Khara Johnson-Smith is used to proving people wrong and turning difficulty into opportunity.
The 29-year-old Sandgate woman was born with congenital hyperplasia and faces some mobility challenges but her ‘can-do’ mindset and approach to life is an inspiration to others.
“People call it a physical disability but in my mind I’m just a little bit more different than most. I have only two fingers and two toes on my left side, and my left leg is 10 centimetres shorter than my right which results in me walking with a limp, but I don’t let it stop me,” Khara says.
When Khara heard about the Healthy Harold Hundred to stamp out bullying, she set herself a big goal.
Not content to merely walk 100 kilometres over the challenge, Khara has chosen to run each day – clocking up the miles with runs from her home to the Shorncliffe Pier and early-morning gym sessions.
"I was told I would never run or play sport; in fact, doctors once thought amputating my leg would be the best option.
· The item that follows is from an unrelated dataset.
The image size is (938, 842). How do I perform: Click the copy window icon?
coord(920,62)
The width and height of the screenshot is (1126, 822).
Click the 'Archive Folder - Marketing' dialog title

Luckily for me, Dad believed I could, and so in life I've always believed I could do anything too... this running challenge is another piece of my journey and goal to inspire others."
“Physically, running is a huge challenge for me because it's not something I’m anatomically built for,” Khara says.
“I chose to run because it is the hardest thing for me to do, and because I wanted to recognise the fact that getting up and going to school or to work and dealing with bullying on a daily basis, is a challenge for those who are facing that, so that was my motivation to push myself to do the hardest thing I could in the challenge.”
Bullies won’t stop Khara
Khara is all too familiar with the pain caused by heartless taunts and ignorance.
“I struggled with bullying throughout my whole childhood education. I don’t think I will ever forget some of the cruel things that were said to me when I was at school, and also, being the last person included in things and just sort of being ostracised.
“But I've also experienced bullying behaviour as an adult on the netball court and at the gym. Sometimes people will do whatever they can to bully others and my situation is probably just a bit easier to target.
“Everyone knows someone who has an experience with bullying. The younger sister of my personal trainer at the gym is actually facing a lot of online bullying at the moment, and so my PT is really supportive of my efforts too.”
With her job as a sonographer for I-MED Radiology Network, Khara is based at Caboolture Hospital, and has a contingent of work mates and friends rallying behind her.
“People are running with me, people are donating, there have been lots of words of encouragement … it's really good.”
When asked to sum up her feelings about the Healthy Harold Hundred, Khara had this to say:
“If I can inspire just one person to push themselves a little bit harder and do things that they didn't think they could do, or that people say they cannot do, then that for me, is really fulfilling, plus being able to raise awareness and funds for bullying, It's a win win for me.”